If you bring a workflow that fights that design and AWS reacts the way it was built to react, the thing that broke is the mismatch between your workflow and the platform.
"This tool is wrong for me" is a useful conclusion. "This tool is wrong for everyone" is a much bigger claim that needs much better evidence than this post provided.
When AWS is the wrong choice
I want to be fair, so let me say where I think the original author had a point without realizing it.
AWS can genuinely be a "non-optimal" choice for some workloads.
- Hobby projects you will forget about in a month.
- Single-purpose VPS workloads with predictable traffic.
- A weekend GPU experiment to play with a model.

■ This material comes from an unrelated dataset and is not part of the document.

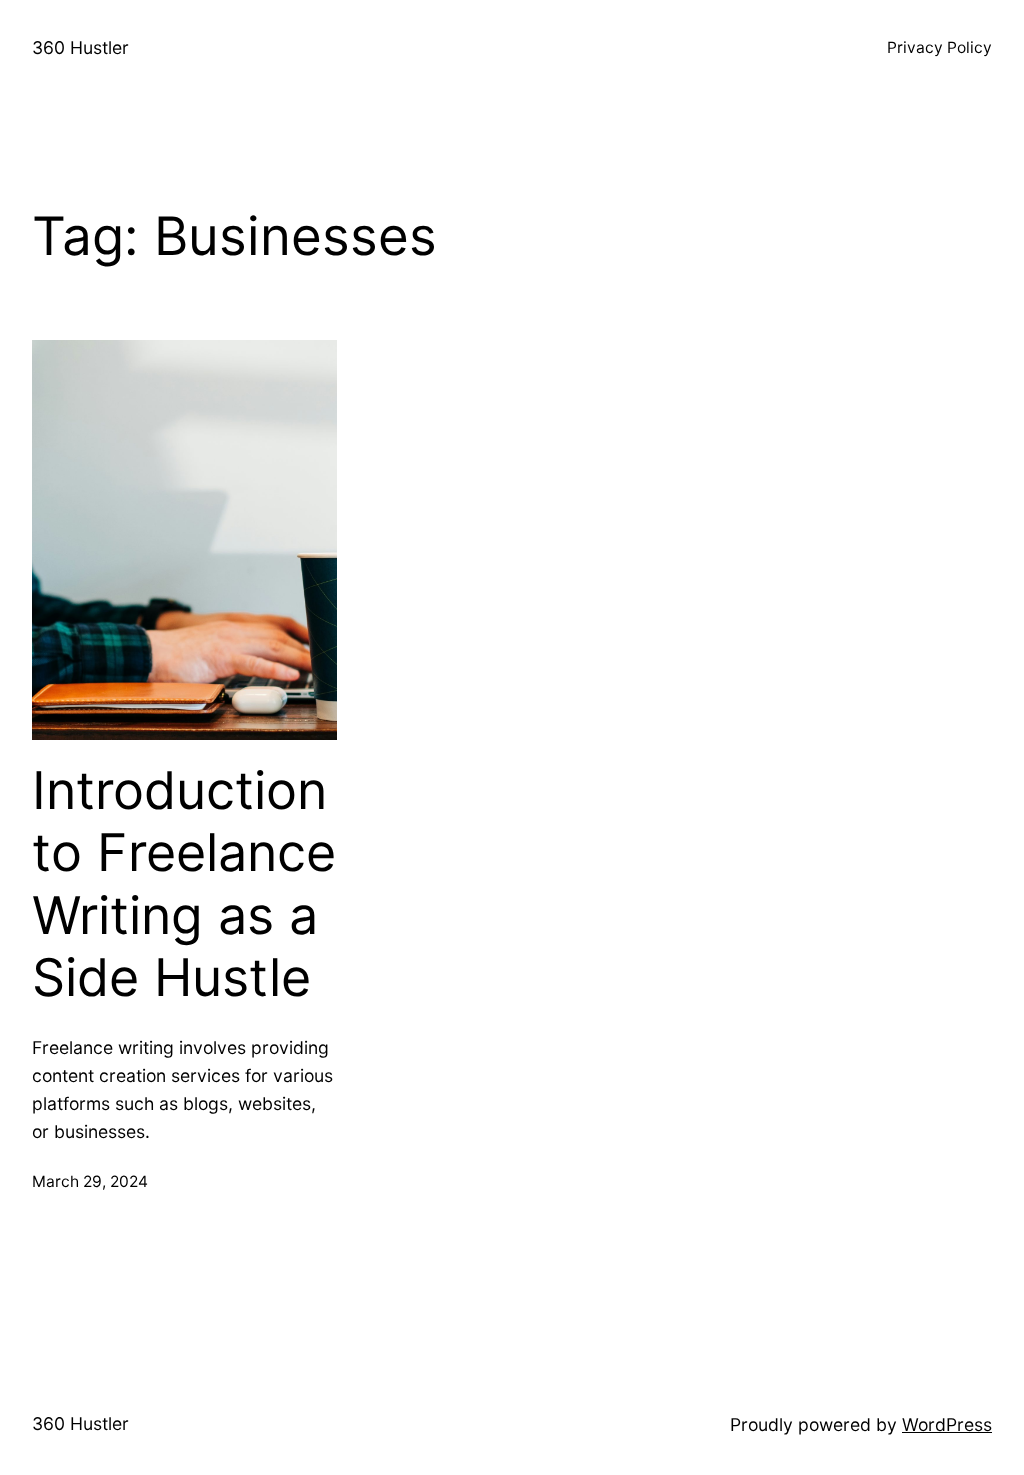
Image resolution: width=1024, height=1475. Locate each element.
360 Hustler (80, 47)
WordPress (947, 1424)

- A static site you want to ship in fifteen minutes.
For these, AWS is overkill if you don't know what you're doing. The console is too big, the safety systems maybe too aggressive, and the egress costs can surprise you. Hetzner, Fly.io, and DigitalOcean exist for a reason, and the workloads in the list above are exactly the reason.
Pick the tool that matches the job best (and if possible, that you know very well). If you need a VPS, get a VPS. If you need to run a real product at scale with compliance, audit trails, and a hundred integrated services available when you need them, that is the AWS bet.
Summary
If I had to compress all of this into three short lines, it would be these.
Use the right tool for the right job. AWS is built for production at scale through IaC, so for a one-off GPU experiment or a hobby site, something smaller will serve you better.
Read the manual. Most of the surprises in the original post are documented behavior: DynamoDB pricing follows access patterns, Basic Support has no SLA, quotas exist for a reason. None of this is hidden.
Check your facts. "AWS stomped on open source" reads very differently once you look at the license changes that came first. A bit of context goes a long way before publishing a takedown.
Egress pricing is the one real point where AWS is clearly at fault and it stands. Everything else mostly goes away once you pick the right tool, read the docs, and double-check the story before you tell it.